Money-Saving Checklist
- Before paying the fine: Request a trial date — you have 15 days from the ticket date to respond
- Get legal help: A $200–$500 paralegal fee can save $1,000+ in premium surcharges
- At renewal: Obtain at least 3 competing quotes — Ontario’s private market means pricing varies widely
- Check your policy: Confirm whether you have conviction-forgiveness coverage
- Track your abstract: Order your driving record from the MTO to verify when the conviction drops off
- Plan ahead: Factor insurance costs into every vehicle purchase — see [our buyer guides](https://ridez.ca/category/buyer-guides/) for total-cost breakdowns
What to Do Next
- If you just received a ticket: Do not pay it yet. Request a trial and consult a licensed paralegal.

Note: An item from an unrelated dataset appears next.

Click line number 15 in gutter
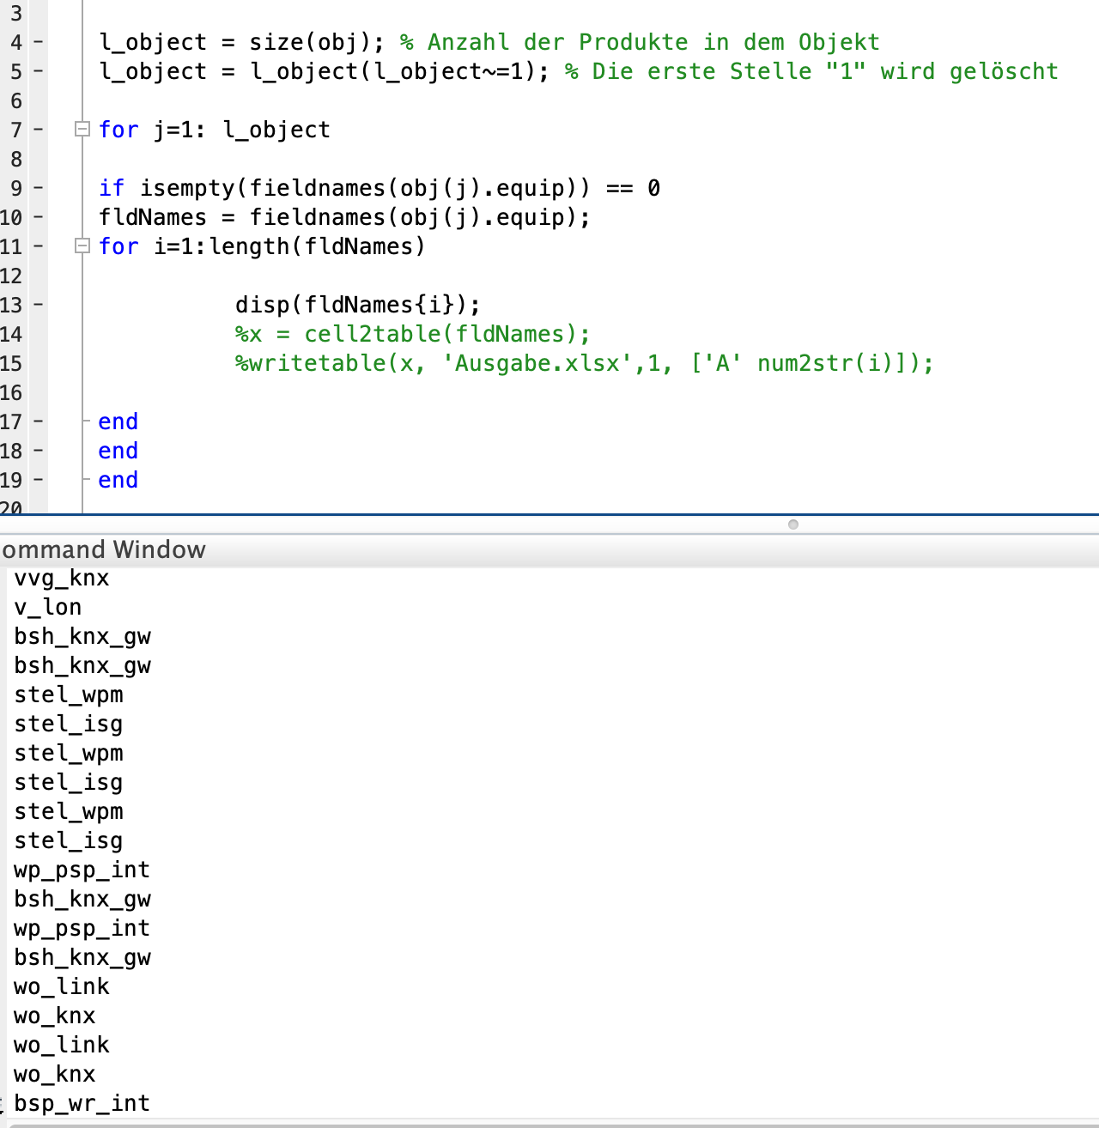 tap(11, 363)
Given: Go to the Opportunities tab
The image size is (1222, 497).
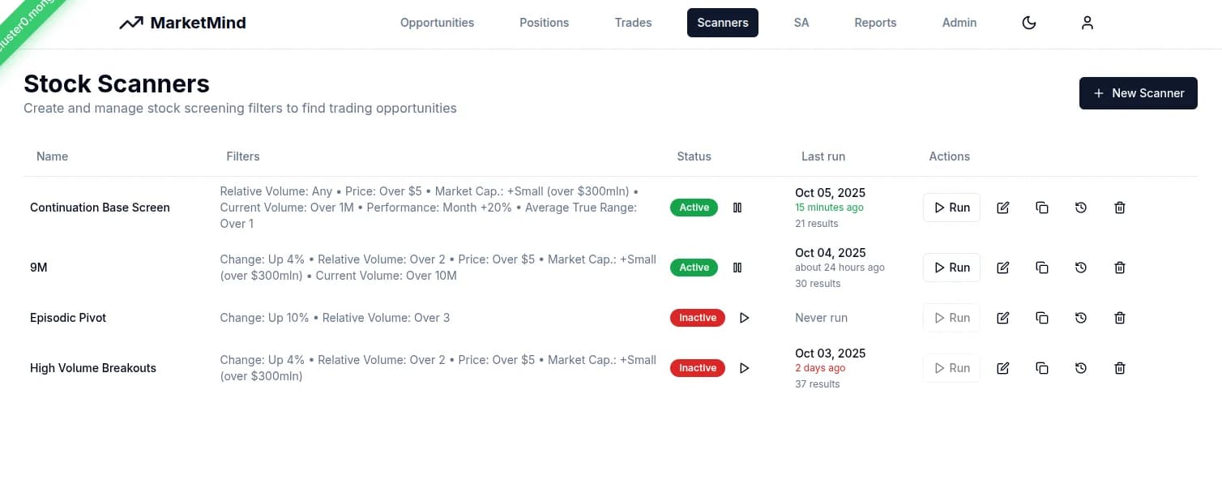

- If your renewal is coming up: Pull your driving abstract from the MTO and shop at least three insurers.
- If you are already paying the surcharge: Mark your calendar for the three-year conviction drop-off date and request a re-quote the month it clears.
- If you are buying a new car: Remember that the vehicle you choose also affects your premium. RIDEZ covers the full spectrum of Canadian ownership costs — because the real price of driving is never just the sticker.
Sources
- Ontario MTO Demerit Point System — https://www.ontario.ca/page/understanding-demerit-points
- Ontario MTO — https://www.ontario.ca/page/driving-record-demerit-point-system
- IBC 2024 Facts Book — https://www.ibc.ca/industry-resources/insurance-factbook
Frequently Asked Questions
How long does a speeding ticket affect insurance in Ontario?
A speeding conviction stays on your Ontario driving abstract for three years from the conviction date. During this period, your insurer applies a surcharge at each renewal, meaning a single ticket can increase your premiums for three consecutive renewal cycles.
How much does insurance go up after a speeding ticket in Ontario?
A minor speeding conviction (1–29 km/h over) typically raises Ontario premiums by 15–35%. For a driver paying the provincial average of around $1,700 per year, that translates to $300–$500 extra annually, or $900–$1,500 over the three-year surcharge window.
Can you avoid an insurance increase after a speeding ticket in Ontario?
Yes. You can fight the ticket in court — if the issuing officer does not appear, the charge is usually dismissed, meaning no conviction and no insurance impact. You can also check whether your policy includes conviction-forgiveness coverage, which may waive the surcharge for a first offence.